Hurricane Florence taught me and my family that home is not a physical address, but rather a place where you feel loved and safe.

The storm allowed me to realize my true mental and emotional strength after hardships.

This to me was an example of resilience, which is the ability to withstand challenges that come your way. Resilience does not mean that you cannot crumble and fall apart, but it is what you do afterwards that matters.

This is not a skill I knew I had before Hurricane Florence. I had lived a relatively charmed and uneventful life. This was a completely foreign experience.

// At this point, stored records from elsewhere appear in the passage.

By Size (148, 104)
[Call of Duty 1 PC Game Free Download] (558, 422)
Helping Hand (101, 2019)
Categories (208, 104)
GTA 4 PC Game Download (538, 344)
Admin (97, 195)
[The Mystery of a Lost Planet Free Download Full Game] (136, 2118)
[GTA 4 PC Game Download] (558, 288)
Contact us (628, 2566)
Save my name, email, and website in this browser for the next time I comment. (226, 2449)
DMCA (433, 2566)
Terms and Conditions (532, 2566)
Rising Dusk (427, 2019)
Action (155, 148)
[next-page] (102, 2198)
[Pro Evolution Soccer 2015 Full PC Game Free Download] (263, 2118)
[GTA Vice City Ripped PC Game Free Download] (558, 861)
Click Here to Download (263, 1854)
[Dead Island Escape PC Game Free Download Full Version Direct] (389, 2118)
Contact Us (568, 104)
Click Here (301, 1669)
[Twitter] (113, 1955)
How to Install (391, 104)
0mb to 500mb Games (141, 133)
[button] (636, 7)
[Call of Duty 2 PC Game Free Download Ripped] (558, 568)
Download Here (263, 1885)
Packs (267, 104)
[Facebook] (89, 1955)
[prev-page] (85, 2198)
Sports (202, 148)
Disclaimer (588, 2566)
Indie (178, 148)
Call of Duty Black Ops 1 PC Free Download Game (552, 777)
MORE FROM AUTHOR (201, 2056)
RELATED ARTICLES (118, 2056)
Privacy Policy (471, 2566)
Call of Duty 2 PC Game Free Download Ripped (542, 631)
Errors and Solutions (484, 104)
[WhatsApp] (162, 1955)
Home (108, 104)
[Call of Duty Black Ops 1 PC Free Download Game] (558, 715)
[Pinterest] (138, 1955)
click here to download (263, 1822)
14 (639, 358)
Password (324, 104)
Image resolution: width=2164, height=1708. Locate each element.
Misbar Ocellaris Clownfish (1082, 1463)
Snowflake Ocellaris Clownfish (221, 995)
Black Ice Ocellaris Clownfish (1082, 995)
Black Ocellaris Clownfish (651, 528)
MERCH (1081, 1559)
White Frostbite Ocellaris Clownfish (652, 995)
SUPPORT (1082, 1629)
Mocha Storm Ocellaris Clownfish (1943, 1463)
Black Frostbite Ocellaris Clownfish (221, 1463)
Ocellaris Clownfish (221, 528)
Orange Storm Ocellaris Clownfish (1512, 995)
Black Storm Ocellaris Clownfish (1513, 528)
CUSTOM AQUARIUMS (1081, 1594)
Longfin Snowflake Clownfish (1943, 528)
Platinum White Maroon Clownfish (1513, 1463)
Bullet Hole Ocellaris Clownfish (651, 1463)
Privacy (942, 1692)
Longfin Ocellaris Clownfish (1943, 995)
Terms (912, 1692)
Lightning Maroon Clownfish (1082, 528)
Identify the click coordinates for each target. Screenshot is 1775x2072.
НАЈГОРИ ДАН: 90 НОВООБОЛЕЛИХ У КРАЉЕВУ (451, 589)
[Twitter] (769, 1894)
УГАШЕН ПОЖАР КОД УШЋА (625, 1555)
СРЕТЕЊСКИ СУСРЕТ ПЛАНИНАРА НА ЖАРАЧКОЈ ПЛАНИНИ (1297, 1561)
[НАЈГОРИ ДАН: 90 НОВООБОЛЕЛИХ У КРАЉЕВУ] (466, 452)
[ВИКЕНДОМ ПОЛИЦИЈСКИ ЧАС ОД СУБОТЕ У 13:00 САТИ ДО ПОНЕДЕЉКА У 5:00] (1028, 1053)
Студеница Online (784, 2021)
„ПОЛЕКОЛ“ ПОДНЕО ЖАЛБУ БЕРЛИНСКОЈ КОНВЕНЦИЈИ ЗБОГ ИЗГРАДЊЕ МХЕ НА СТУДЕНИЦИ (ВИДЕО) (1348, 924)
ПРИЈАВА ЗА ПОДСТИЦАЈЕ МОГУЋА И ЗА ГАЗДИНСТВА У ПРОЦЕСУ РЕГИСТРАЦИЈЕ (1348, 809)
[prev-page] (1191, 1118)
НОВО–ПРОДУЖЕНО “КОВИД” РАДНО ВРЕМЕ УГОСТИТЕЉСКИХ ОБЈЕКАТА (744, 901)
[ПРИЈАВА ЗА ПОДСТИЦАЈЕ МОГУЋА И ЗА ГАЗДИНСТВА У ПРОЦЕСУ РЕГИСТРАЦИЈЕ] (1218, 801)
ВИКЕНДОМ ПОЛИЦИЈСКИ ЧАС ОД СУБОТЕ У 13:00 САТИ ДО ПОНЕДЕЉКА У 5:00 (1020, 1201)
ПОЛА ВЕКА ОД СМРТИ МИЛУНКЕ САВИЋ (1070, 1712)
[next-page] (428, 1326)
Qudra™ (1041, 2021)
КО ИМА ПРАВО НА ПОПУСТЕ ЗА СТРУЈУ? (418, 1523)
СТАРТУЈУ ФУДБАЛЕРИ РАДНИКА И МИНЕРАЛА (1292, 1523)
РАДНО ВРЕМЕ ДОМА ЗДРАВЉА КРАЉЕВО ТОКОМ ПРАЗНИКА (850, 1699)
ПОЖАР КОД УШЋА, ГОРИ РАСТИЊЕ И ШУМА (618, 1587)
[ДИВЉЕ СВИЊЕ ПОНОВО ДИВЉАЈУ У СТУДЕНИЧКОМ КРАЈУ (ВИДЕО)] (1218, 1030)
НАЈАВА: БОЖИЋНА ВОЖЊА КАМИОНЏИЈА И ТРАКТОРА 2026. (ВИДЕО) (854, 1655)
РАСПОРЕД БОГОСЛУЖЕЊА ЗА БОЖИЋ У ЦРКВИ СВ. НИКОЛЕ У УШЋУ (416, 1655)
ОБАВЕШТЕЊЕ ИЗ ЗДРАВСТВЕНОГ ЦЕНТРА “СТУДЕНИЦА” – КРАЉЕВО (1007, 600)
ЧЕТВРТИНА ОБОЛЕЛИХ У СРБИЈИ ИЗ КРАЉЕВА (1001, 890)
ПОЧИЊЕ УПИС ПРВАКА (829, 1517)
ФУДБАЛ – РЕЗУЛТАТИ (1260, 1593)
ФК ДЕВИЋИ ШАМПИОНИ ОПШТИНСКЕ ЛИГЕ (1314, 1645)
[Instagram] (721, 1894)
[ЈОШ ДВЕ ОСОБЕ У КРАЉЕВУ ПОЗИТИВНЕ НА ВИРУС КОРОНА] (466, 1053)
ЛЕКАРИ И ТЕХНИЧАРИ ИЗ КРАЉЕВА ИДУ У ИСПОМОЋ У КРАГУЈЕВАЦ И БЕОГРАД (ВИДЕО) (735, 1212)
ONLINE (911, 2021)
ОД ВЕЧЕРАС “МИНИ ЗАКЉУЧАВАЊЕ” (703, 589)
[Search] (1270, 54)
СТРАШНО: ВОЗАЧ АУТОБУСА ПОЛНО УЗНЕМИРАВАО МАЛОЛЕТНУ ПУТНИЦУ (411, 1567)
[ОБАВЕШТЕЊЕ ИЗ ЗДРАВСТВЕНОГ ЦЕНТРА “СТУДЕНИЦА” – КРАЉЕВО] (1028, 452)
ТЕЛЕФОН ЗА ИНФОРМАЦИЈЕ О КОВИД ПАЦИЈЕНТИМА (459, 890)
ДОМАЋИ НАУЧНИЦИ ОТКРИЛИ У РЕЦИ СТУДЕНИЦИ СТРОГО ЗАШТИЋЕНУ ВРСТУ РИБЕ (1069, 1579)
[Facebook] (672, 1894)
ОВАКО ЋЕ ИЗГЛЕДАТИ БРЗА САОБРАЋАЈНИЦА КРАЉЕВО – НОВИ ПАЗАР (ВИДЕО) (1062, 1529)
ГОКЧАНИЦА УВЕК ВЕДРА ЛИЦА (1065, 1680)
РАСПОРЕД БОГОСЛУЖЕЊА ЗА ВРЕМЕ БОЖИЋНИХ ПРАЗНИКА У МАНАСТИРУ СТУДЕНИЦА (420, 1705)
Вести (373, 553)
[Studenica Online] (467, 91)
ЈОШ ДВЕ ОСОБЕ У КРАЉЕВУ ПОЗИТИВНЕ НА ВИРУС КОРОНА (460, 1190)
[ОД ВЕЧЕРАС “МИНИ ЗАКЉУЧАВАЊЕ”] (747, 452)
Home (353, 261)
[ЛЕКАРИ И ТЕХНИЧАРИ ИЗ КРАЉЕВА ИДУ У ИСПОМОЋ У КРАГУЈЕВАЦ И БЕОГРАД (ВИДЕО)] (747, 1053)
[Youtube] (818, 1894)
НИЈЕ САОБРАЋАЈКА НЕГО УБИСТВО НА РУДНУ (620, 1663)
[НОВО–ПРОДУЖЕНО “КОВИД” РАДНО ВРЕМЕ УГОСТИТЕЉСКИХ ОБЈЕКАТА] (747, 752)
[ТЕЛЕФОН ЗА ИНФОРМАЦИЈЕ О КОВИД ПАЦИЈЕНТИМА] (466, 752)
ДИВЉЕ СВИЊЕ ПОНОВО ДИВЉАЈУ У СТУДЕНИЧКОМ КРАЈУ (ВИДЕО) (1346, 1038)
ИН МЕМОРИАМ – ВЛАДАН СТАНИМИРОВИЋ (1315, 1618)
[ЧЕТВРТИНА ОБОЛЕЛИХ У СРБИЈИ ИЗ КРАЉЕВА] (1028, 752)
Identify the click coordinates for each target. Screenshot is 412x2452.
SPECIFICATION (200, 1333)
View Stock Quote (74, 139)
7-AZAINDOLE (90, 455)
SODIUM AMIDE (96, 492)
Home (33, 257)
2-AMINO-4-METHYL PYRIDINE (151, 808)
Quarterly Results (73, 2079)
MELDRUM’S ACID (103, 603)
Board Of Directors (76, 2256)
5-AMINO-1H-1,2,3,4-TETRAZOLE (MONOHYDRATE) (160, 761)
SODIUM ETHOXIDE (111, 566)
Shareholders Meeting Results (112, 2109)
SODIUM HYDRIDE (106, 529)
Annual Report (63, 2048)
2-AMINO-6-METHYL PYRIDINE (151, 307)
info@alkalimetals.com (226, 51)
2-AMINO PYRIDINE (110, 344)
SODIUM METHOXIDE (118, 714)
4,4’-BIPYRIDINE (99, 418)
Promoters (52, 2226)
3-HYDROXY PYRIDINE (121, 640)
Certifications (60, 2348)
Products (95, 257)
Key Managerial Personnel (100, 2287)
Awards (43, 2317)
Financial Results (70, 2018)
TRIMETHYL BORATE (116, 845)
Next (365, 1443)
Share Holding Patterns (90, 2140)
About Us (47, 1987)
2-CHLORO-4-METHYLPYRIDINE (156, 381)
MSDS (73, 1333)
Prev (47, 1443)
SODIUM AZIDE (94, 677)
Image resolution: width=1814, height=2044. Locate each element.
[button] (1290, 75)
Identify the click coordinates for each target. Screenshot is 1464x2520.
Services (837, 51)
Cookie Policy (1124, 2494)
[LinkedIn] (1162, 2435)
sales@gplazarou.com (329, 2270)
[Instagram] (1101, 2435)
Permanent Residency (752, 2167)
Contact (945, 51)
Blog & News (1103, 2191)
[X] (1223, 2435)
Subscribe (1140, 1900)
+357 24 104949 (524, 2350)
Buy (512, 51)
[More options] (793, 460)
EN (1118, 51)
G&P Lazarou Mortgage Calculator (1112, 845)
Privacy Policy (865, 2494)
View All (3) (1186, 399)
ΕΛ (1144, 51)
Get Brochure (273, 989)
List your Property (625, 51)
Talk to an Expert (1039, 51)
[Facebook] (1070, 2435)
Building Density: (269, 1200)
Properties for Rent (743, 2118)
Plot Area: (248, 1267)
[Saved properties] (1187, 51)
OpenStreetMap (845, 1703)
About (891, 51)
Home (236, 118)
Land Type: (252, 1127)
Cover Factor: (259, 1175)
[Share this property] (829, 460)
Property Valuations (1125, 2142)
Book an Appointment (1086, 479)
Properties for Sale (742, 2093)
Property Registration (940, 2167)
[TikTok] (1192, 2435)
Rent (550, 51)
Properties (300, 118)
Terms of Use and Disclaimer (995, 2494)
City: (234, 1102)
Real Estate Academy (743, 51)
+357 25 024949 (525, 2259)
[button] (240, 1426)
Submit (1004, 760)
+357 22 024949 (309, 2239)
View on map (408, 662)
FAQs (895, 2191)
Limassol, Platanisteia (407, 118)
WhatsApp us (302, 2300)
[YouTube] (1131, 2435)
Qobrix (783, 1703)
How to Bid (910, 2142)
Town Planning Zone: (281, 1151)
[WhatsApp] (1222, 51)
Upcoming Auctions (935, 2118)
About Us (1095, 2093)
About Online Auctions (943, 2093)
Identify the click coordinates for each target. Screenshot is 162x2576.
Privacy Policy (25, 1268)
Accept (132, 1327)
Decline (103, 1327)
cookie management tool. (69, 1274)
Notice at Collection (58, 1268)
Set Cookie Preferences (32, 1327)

Karissa Sowers saw her grandparents and others in her neighborhood rescued by helicopters after Hurricane Florence flooding. Photo courtesy: Karissa Sowers

After the hurricane, it felt to me like my life was falling apart due to the loss of my home. Over time, I decided that I could remain sad and miserable or I could try to find the positive in a terribly tragic situation.

I realized that I still had things to be happy for, especially considering that I was still alive and well, along with all of my family members.

Now a year later, I can still hear the dum, dum, dum of helicopter blades disrupting the grass in the field. The sound reminds me of a time of catastrophic tragedy and immense growth.

But we moved back into my new house in the fall. Finally, my family, my community was back together.

Hurricane Florence: Storm of pure fear               

By Charlize Bryan       

I usually love storms, but this time the rain, wind, and thunder made me fear for my mom’s safety.

Our house in Magnolia, North Carolina was near the path of the storm, and as Hurricane Florence’s first raindrop fell onto our house, onto the rain and trees, dampening the dirt, I prayed.

Charlize Bryan takes notes during the NC Health News/ Coastal Youth Media workshop that took place in Wilmington in September. Photo credit: Krys Fakir

I prayed for my mom’s safety. She is a type-one diabetic and takes insulin and pain medicine daily.

The power has gone out in previous storms and we were scared of losing it again in this one.

Mom’s insulin is in the fridge. What if it the medicine gets too warm and ruins it? What if she needs it and it doesn’t work?

It was terrifying. If her insulin did not work, my mom would die. The hurricane would have killed her if we didn’t have a generator.

It was dark at night. What if she couldn’t see and tripped and fell? That could hurt her for life.

Florence was the cause of 53 deaths.

The house we live in is very old. My grandfather built it in 1973, and we still live in it today. With it being that old, the roof could collapse if the wind blows hard enough. My mom tells a story of how my bedroom ceiling collapsed in at one point in the past. We might end up living in the back part of the house which is cramped.

I know my mom wouldn’t be able to handle that, as she is stressed, her walking is slow, and it would be hard to get to her insulin. So we were on edge.

Whenever the wind picked up we would just look at each other with this worried gleam in our eyes. I knew mom wouldn’t be able to handle living in the back part of the house like we planned; we simply prayed we would be okay.

Preparing for Florence was a pain. We stocked up on food and water, charged up our electronic devices and my dad got the generator ready. I mentally prepared as well. I slept a lot. I was worried about my mom and knew I would panic if I even started to worry, so I busied myself coloring in my Bob Ross book.

After three days of Florence’s wrath, we walked and drove around examining the damage. One of our vital roads collapsed down the middle, making it impassable. People wouldn’t be able to get back to work. It was scary when we first saw it. We didn’t know how to react other than in shock.

Not much else on our property was damaged though, only debris and tree limbs in our backyard. We were so lucky, it’s almost unbelievable because the house of one of my friends was ruined. Many people were suffering.

Hurricane Florence was devastating. Some people are still recovering from it even today.

We were so lucky, we had no damage and my mom was safe, but she easily could have gotten hurt even worse.

This has changed my perspective of all storms that come through now. Whenever one comes through my first thought is always “please let my mom be safe.”